Supplied data:
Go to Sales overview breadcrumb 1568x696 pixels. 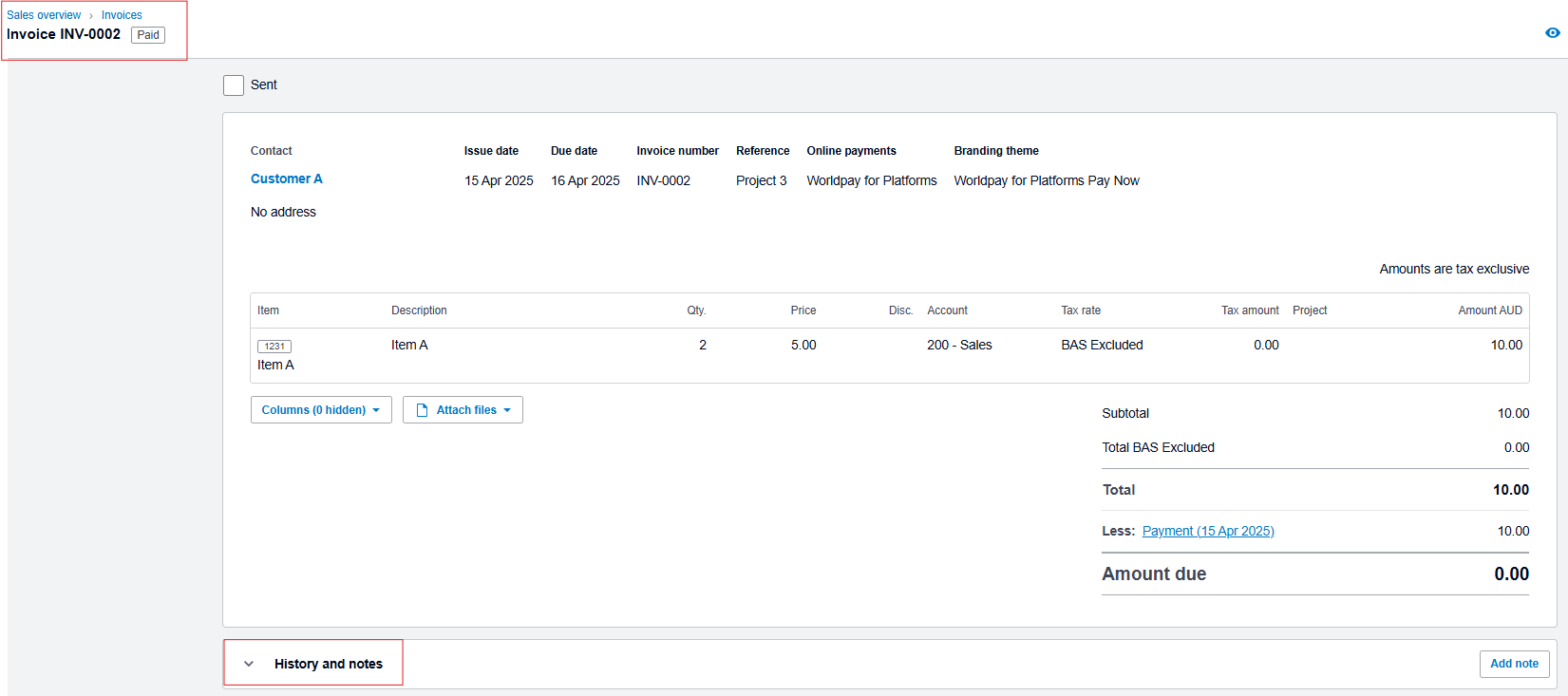click(45, 15)
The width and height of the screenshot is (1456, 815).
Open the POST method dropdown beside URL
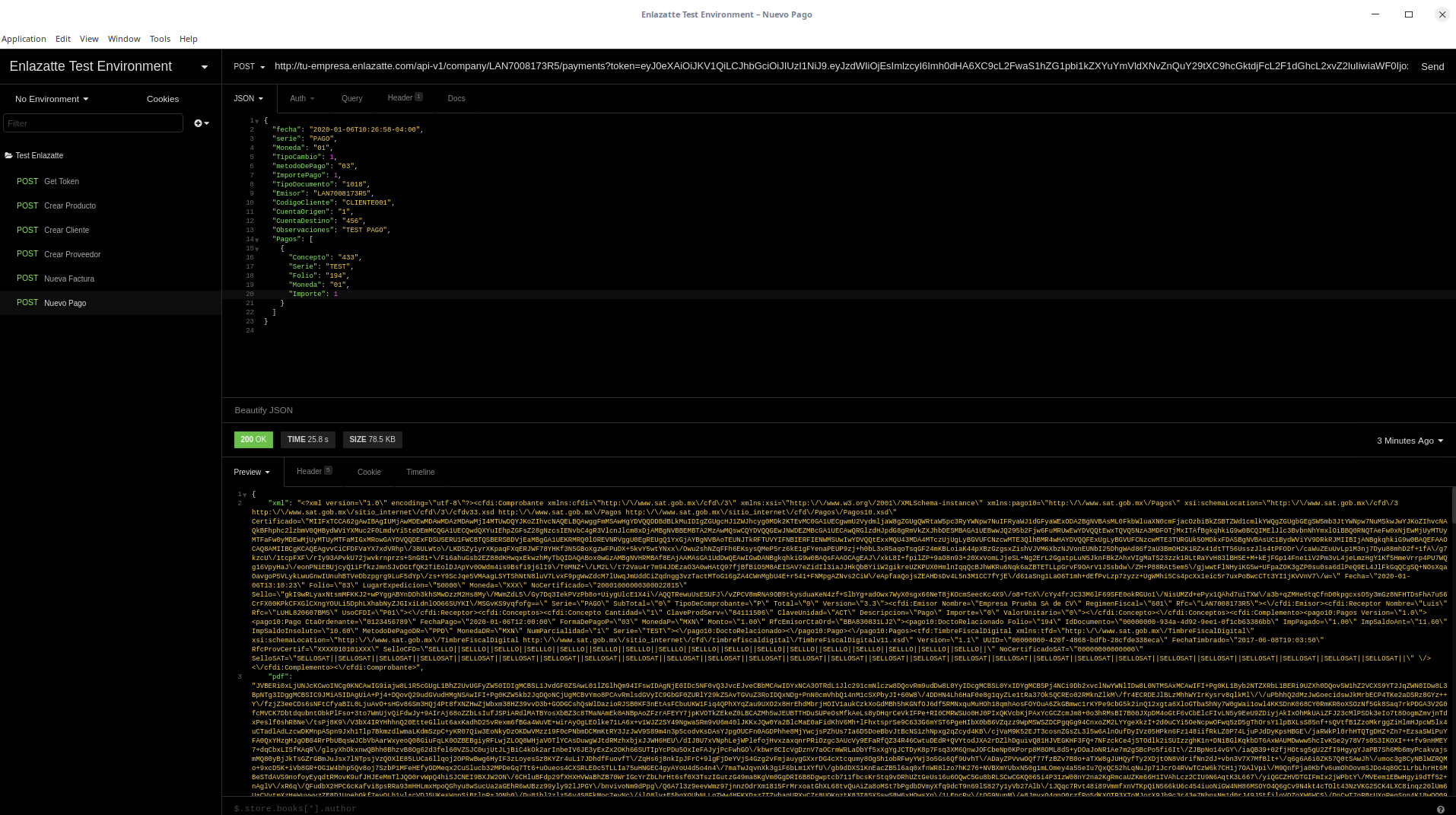(x=250, y=67)
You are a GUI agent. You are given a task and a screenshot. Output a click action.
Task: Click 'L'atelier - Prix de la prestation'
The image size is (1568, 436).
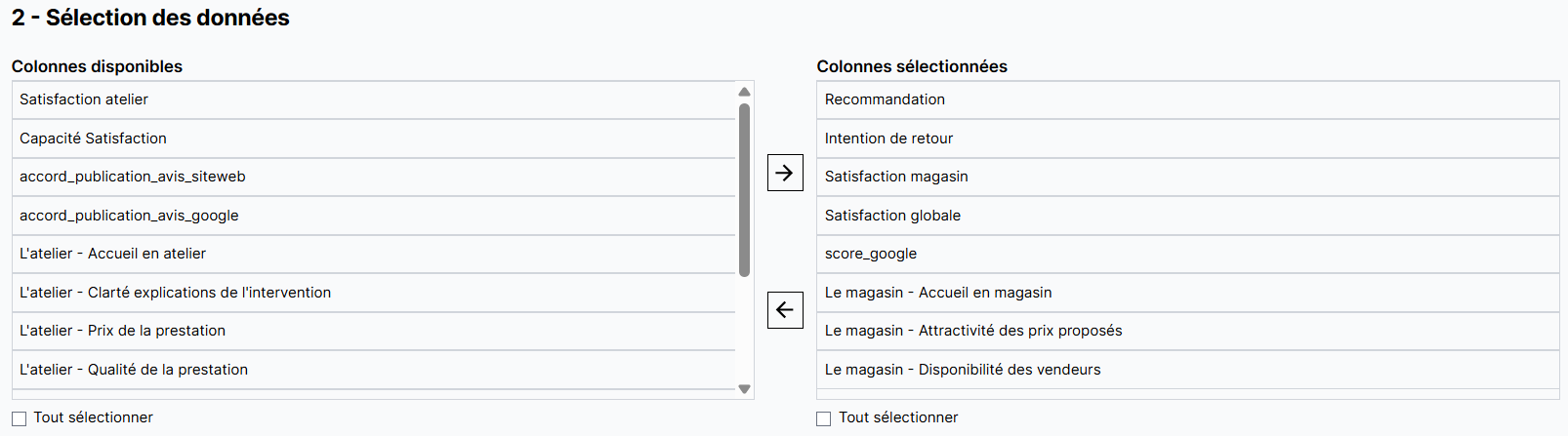tap(122, 331)
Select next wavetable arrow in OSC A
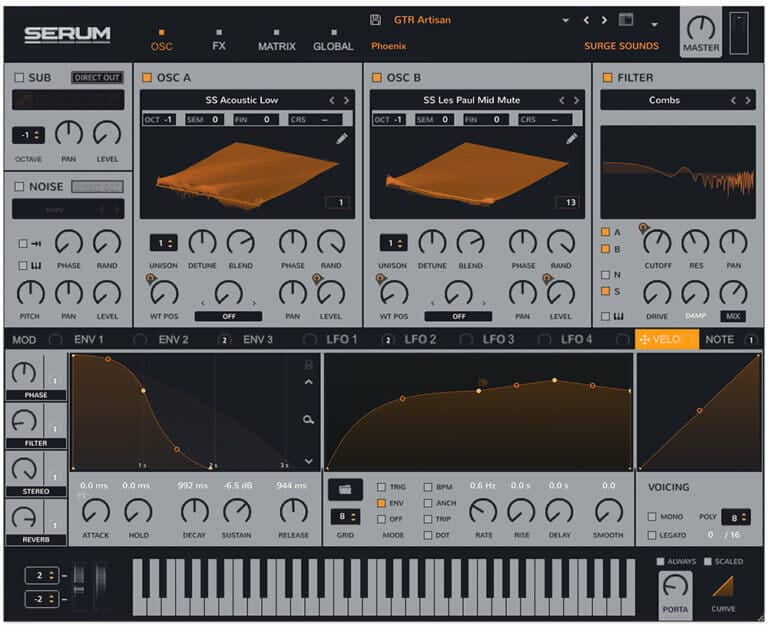The image size is (768, 626). (x=347, y=100)
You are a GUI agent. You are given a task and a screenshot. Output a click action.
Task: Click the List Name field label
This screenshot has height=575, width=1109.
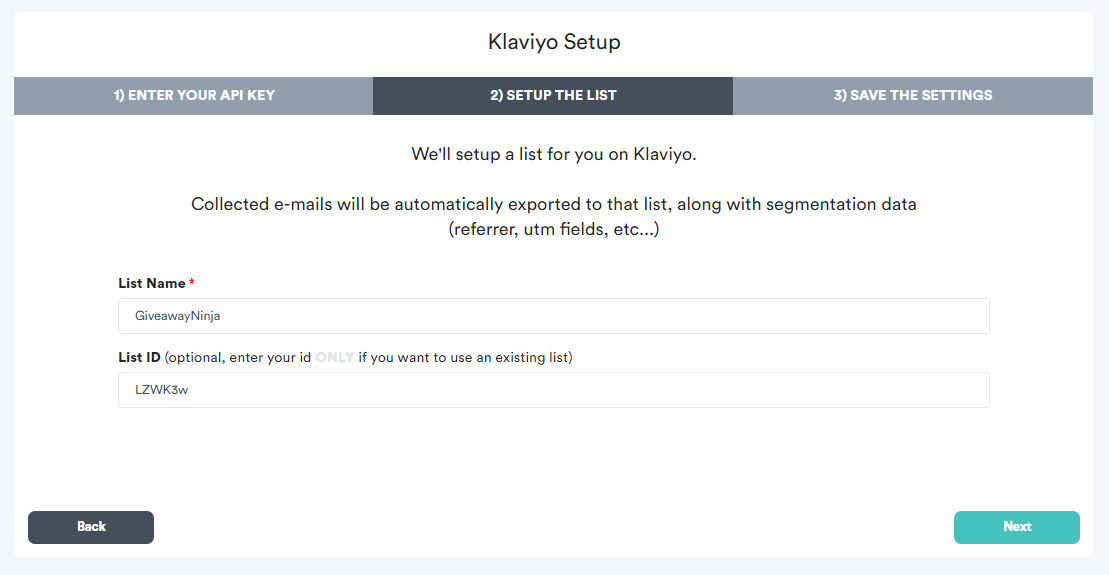tap(151, 283)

What you need to do: Counting both ends, reproduce word for word the lines from the line with "Task: Click 'L'atelier" to the final line of the listing above, skipping every picture.

Answer section:
Task: Click 'L'atelier - Prix de la prestation'
The image size is (1568, 436).
tap(122, 331)
Select next wavetable arrow in OSC A
The image size is (768, 626). (x=347, y=100)
You are a GUI agent. You are given a task and a screenshot. Output a click action.
Task: Click the List Name field label
This screenshot has height=575, width=1109.
tap(151, 283)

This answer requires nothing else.